There is no documentation for these interfaces. In addition, these interfaces are not exposes or defined by the Dragon NaturallySpeaking tool kit. When writing NatLink, I made the decision to code directly to the Dragon NaturallySpeaking internal interfaces, which are richer than any shipping NatSpeak tool kit. However, these interfaces are not documented and NOT SUPPORTED by Dragon Systems. The interfaces I use in NatLink work with version 3.x and they should also work with version 4.0 when it becomes available, but after that there are no guarantees.
Also since there is no documentation, you will not be able to successfully use the interfaces in dspeech.h to access Dragon NaturallySpeaking except by following the examples in the NatLink source code.
This directory contains the source code for EnableNL.exe. With the files in this directory, and Visual C++ 5.0, you can completely rebuild EnableNL.exe.

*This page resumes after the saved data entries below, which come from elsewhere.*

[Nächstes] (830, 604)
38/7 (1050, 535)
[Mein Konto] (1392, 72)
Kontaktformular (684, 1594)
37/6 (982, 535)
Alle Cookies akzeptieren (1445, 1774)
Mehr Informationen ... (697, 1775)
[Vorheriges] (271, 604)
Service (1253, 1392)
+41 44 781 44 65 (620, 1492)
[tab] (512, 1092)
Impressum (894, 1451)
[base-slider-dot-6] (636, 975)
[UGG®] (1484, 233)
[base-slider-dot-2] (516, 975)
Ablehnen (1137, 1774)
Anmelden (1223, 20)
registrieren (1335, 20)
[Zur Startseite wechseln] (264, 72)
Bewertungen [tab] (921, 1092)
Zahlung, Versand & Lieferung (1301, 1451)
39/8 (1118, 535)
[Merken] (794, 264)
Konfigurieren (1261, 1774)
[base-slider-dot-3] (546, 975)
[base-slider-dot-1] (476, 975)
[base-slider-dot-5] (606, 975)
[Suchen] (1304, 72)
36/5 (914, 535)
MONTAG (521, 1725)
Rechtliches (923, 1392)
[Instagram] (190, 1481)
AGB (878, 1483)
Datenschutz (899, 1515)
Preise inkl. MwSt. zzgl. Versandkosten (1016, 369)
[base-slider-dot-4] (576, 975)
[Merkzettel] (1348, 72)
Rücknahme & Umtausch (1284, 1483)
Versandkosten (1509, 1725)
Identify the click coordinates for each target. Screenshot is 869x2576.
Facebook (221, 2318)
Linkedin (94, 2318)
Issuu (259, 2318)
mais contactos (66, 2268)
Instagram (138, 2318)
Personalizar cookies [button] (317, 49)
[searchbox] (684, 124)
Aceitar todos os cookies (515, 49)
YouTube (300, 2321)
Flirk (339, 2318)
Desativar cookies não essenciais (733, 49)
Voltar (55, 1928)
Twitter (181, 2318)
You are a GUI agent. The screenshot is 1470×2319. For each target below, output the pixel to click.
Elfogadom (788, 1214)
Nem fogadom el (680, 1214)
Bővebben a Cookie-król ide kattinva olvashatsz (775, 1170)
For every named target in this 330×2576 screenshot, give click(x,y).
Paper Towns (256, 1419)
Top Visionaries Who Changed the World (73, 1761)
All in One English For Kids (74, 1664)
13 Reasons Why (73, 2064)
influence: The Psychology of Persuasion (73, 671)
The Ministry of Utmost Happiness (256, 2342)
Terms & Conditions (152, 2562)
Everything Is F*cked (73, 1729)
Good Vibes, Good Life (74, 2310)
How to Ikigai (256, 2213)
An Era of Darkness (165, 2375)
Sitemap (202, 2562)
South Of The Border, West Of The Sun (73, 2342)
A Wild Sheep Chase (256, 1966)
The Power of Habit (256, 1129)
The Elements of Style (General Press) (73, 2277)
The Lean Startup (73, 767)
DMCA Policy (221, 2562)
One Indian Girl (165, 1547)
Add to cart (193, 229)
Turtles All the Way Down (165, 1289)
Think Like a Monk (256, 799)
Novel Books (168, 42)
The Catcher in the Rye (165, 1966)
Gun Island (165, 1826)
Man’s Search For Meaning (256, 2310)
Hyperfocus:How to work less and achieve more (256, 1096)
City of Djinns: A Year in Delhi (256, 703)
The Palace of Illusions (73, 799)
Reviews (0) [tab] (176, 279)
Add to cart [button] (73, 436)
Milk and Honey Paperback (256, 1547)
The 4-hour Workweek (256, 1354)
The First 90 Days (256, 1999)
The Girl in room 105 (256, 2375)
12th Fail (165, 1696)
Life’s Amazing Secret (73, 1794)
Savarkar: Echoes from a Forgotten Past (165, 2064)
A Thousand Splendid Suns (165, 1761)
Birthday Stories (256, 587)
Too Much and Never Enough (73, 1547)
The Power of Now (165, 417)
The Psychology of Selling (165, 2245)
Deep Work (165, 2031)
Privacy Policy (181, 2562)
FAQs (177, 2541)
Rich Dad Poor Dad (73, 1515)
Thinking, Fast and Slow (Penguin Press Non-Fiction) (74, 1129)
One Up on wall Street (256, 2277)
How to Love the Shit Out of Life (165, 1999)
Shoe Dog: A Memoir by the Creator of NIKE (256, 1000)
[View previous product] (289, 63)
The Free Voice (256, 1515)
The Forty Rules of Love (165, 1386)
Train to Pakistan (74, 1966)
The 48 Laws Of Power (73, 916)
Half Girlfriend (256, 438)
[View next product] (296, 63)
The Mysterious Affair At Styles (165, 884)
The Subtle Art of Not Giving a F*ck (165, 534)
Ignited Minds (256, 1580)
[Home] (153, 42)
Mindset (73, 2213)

There is no reason to have to rebuild EnableNL.exe, but the source code is included to help people understand what EnableNL is doing. I have not listed every file included in this directory, only the most interesting files.
At present I have decided not to include the source code to mobiletools.dll because I am unsure about the distribution writes to the libraries and header files which interface with the decompression software. However, I have included the documentation file.